### Parts of the exercise
A. Answer these questions about the forum thread on German language study:
(i) In which month does floppy707 want to take the German course?
(ii) In what field does floppy707 plan to take further courses in Germany?
(iii) What can't the language course providers clarify, according to floppy707?
B. Rewrite the passage of the forum thread on German language study between "Have seen a" and "from your perspective.", inclusive, swapping "language course service providers" for "language schools".
C. Summarize the forum thread on German language study in two sentences.

### Extract
↓

# German Language Study



## floppy707 (Dec 27, 2016)

I wish to take German language course in March. Any information on study centre, visa application?


Thanks in advanceeep:


----------



## Bevdeforges (Nov 16, 2007)

You may be cutting it a bit close to get to Germany in March. But in any event, what's your goal for language study? Conversational? Business? Further study in German? It can make a big difference where you go and how you get there.
Cheers,
Bev


----------



## Tellus (Nov 24, 2013)

floppy707 said:


> I wish to take German language course in March. Any information on study centre, visa application?
> 
> 
> Thanks in advanceeep:


https://www.goethe.de/ins/ng/en/index.html?wt_sc=nigeria


----------



## floppy707 (Dec 27, 2016)

Bevdeforges said:


> You may be cutting it a bit close to get to Germany in March. But in any event, what's your goal for language study? Conversational? Business? Further study in German? It can make a big difference where you go and how you get there.
> Cheers,
> Bev


Thanks for taking time to reply. I am looking to undergo further courses in Business Management in Germany as well gain employment. Part of my professional development plan is to use this year to study the language before venturing into further study and seeking a job. 

Have seen a lot of language course service providers. The one thing they are not able to clarify is been the visa application process. 

Aside from time, please do share any insights from your perspective.


----------

↑

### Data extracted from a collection

↓

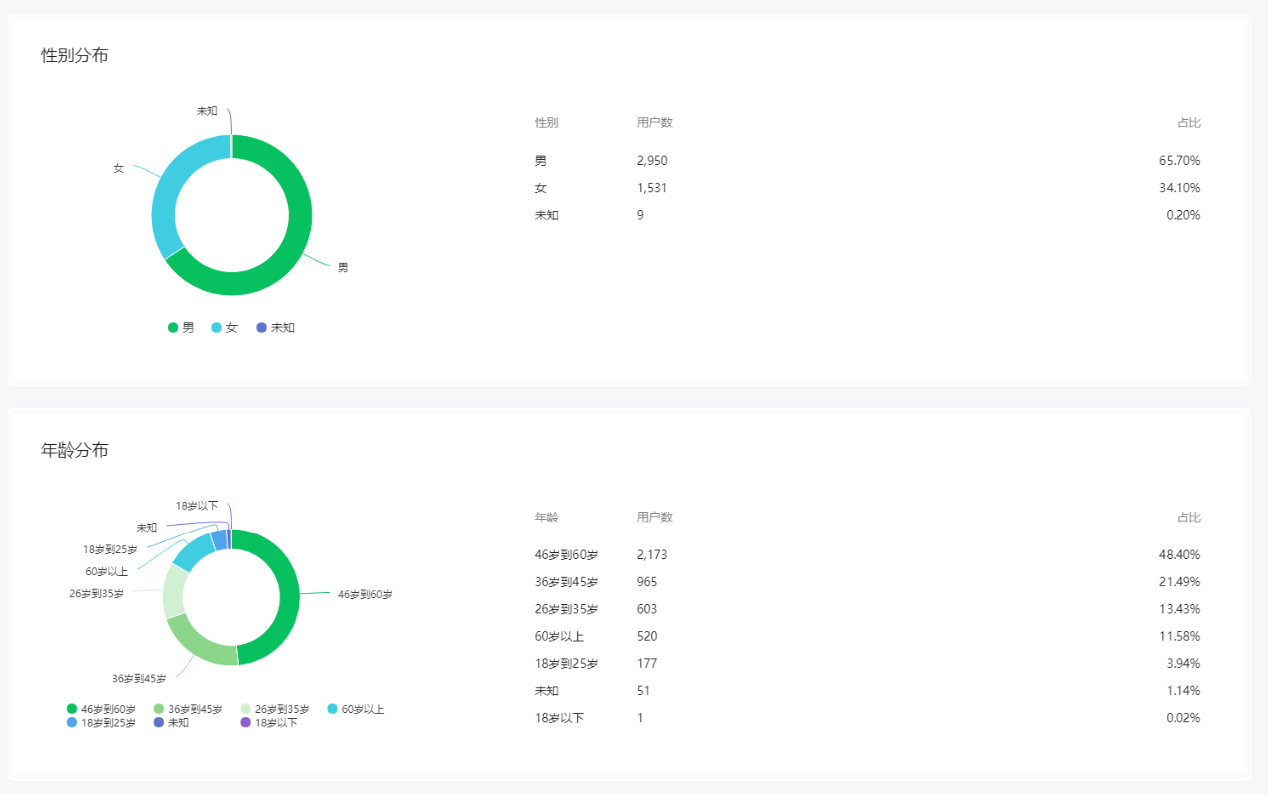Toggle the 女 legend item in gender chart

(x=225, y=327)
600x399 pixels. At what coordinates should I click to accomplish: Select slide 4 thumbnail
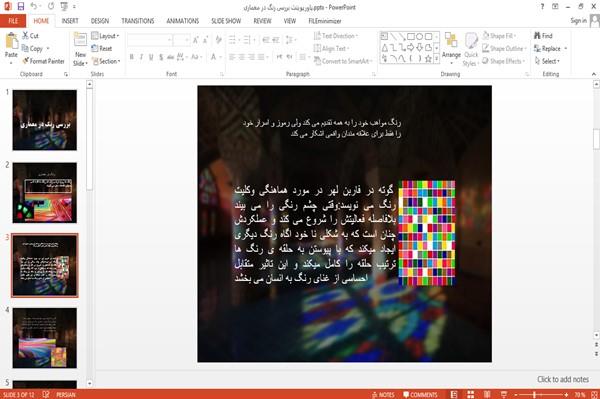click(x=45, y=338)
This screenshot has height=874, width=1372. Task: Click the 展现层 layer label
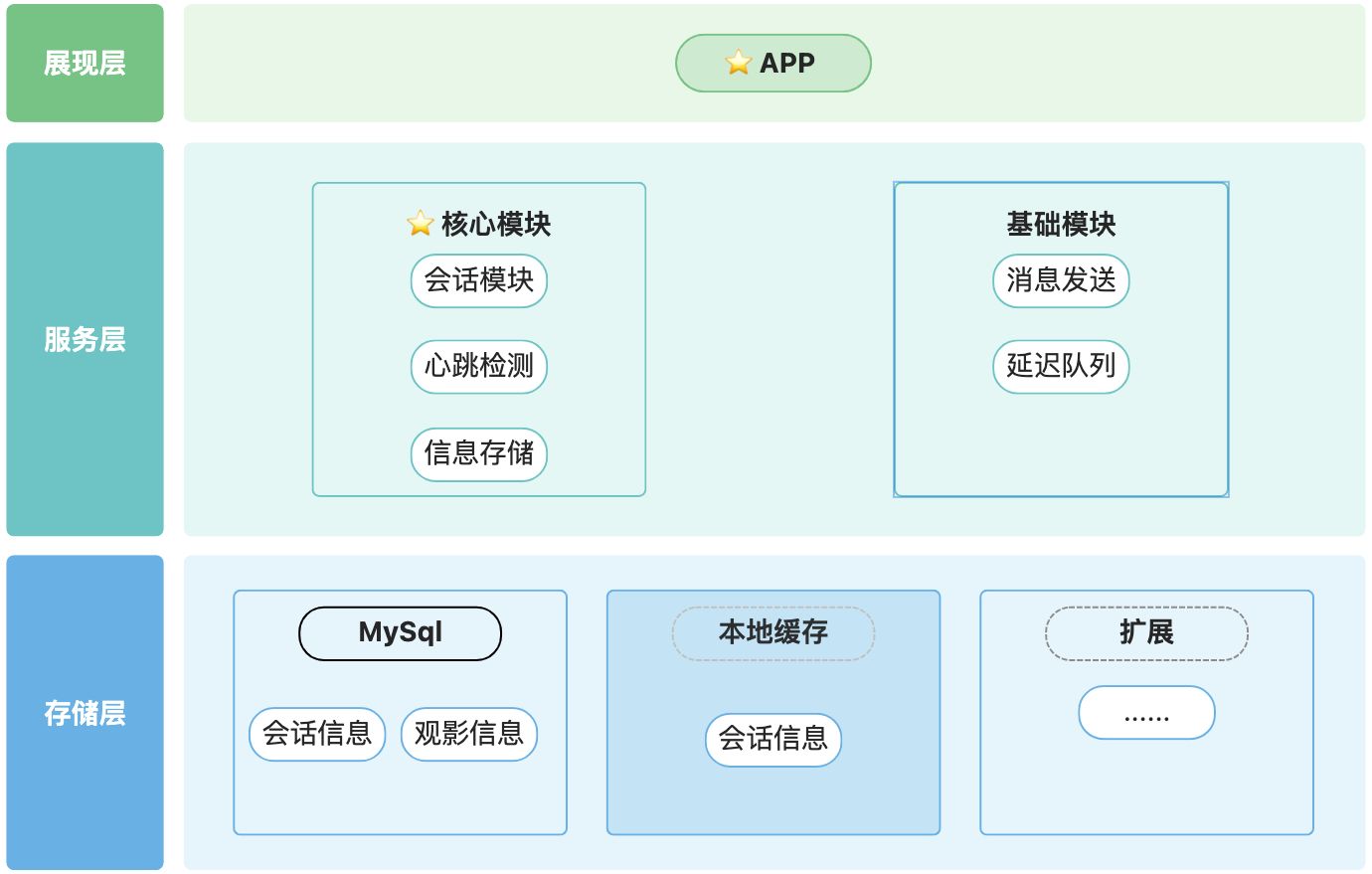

↑
↓

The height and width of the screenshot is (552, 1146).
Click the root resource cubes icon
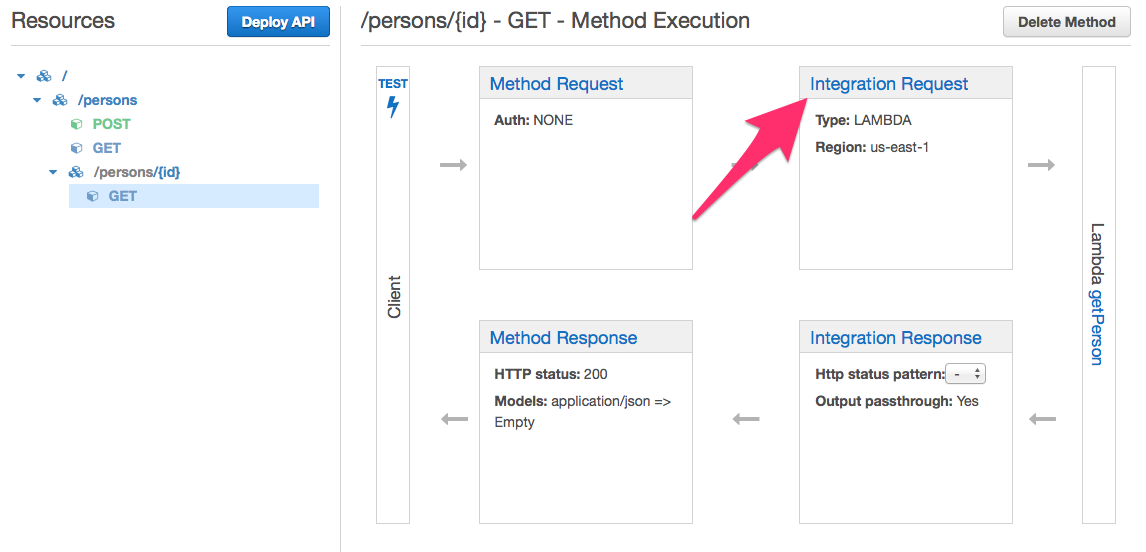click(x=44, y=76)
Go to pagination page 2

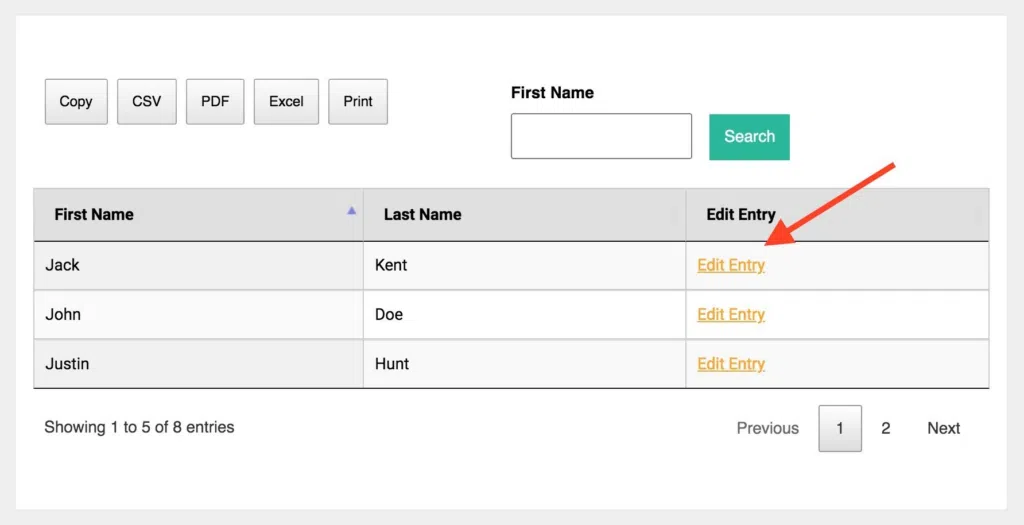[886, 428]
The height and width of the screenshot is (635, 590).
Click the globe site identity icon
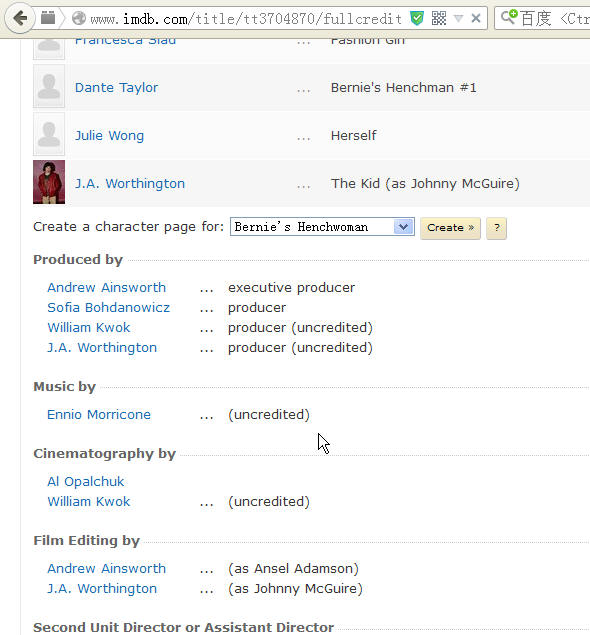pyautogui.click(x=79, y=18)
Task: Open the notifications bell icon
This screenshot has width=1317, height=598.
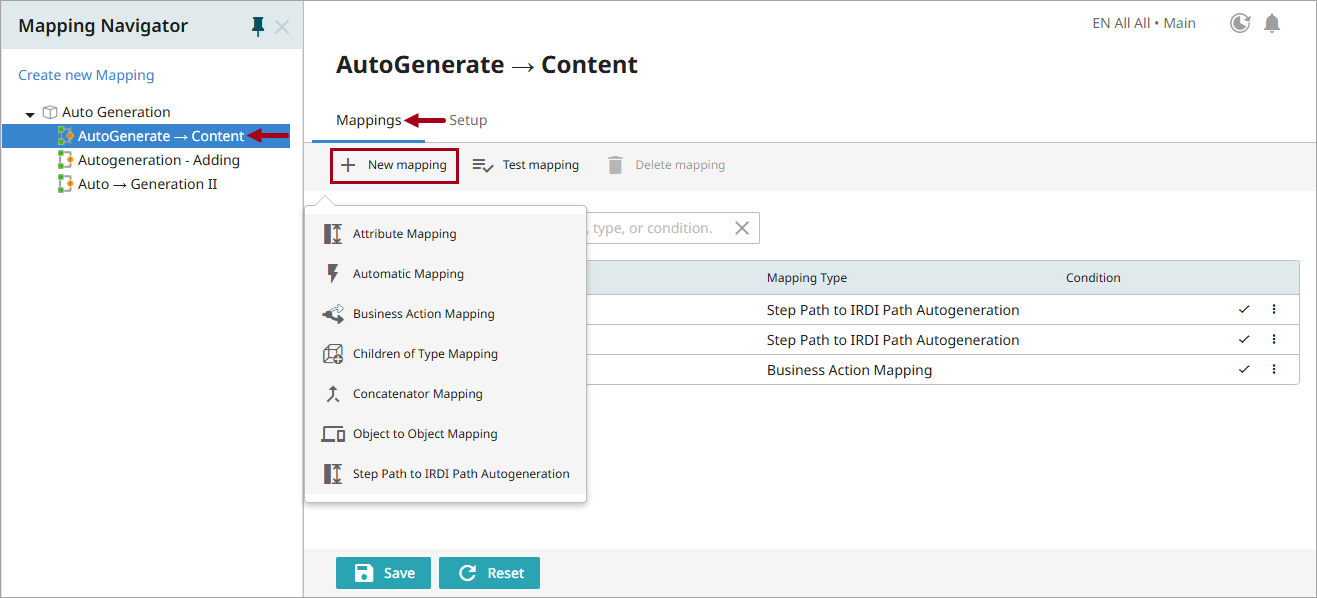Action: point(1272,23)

↑
↓

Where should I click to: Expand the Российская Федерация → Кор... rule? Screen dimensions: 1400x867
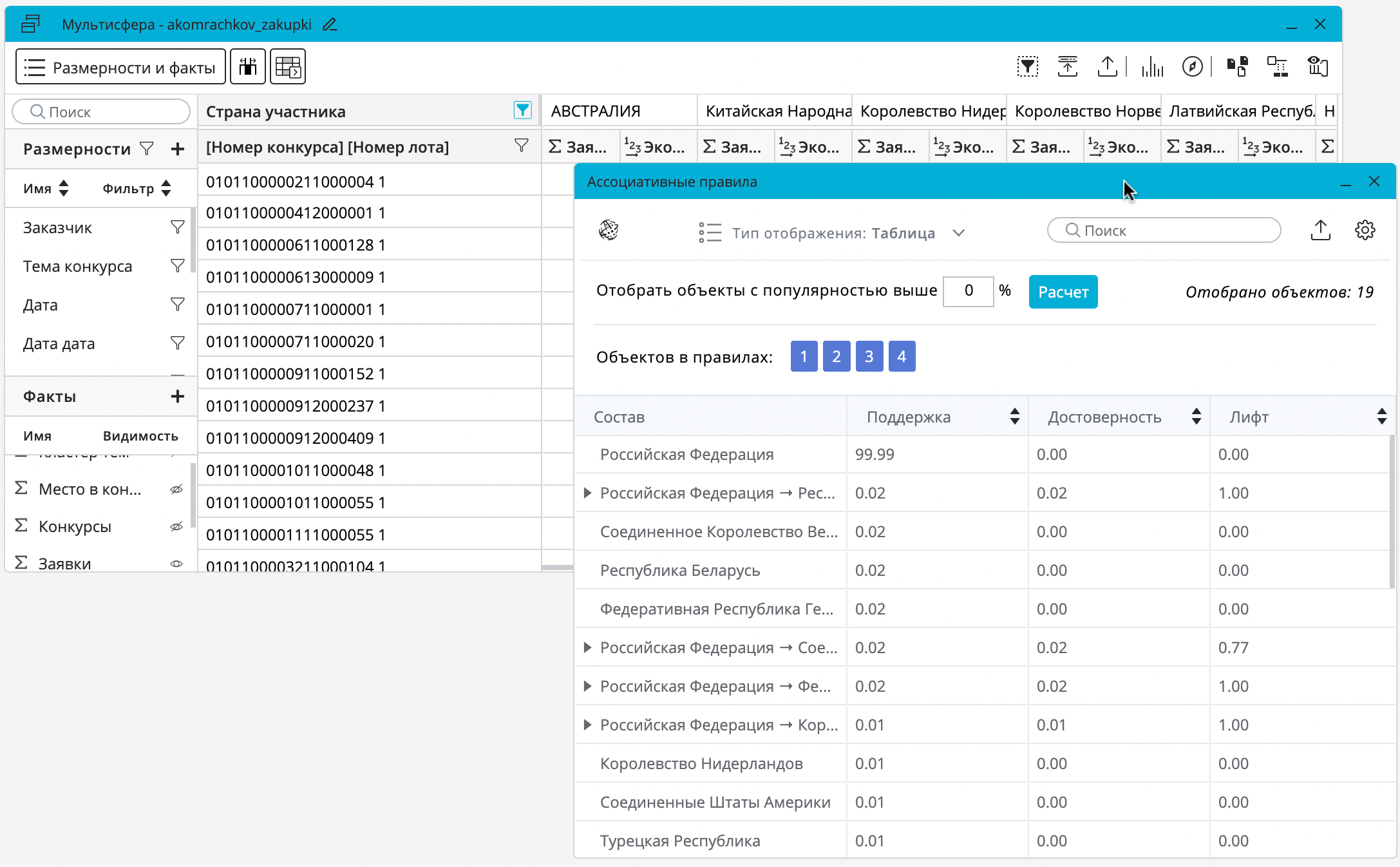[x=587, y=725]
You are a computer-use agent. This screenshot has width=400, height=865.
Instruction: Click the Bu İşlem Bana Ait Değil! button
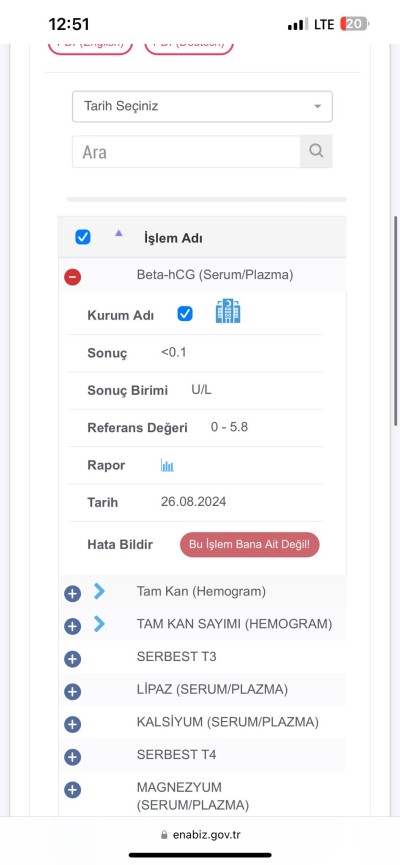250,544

↑

### Task-by-task answers
A.
(i) March
(ii) Business Management
(iii) The visa application process

B.
Have seen a lot of language schools. The one thing they are not able to clarify is been the visa application process. 

Aside from time, please do share any insights from your perspective.

C. A poster wants to take a German language course in March and asks about study centers and visa applications. One reply says March may be cutting it close and asks about the goal of the study, another gives a goethe.de link, and the poster explains the aim is further study in Business Management and a job in Germany, noting that language course providers have not clarified the visa application process.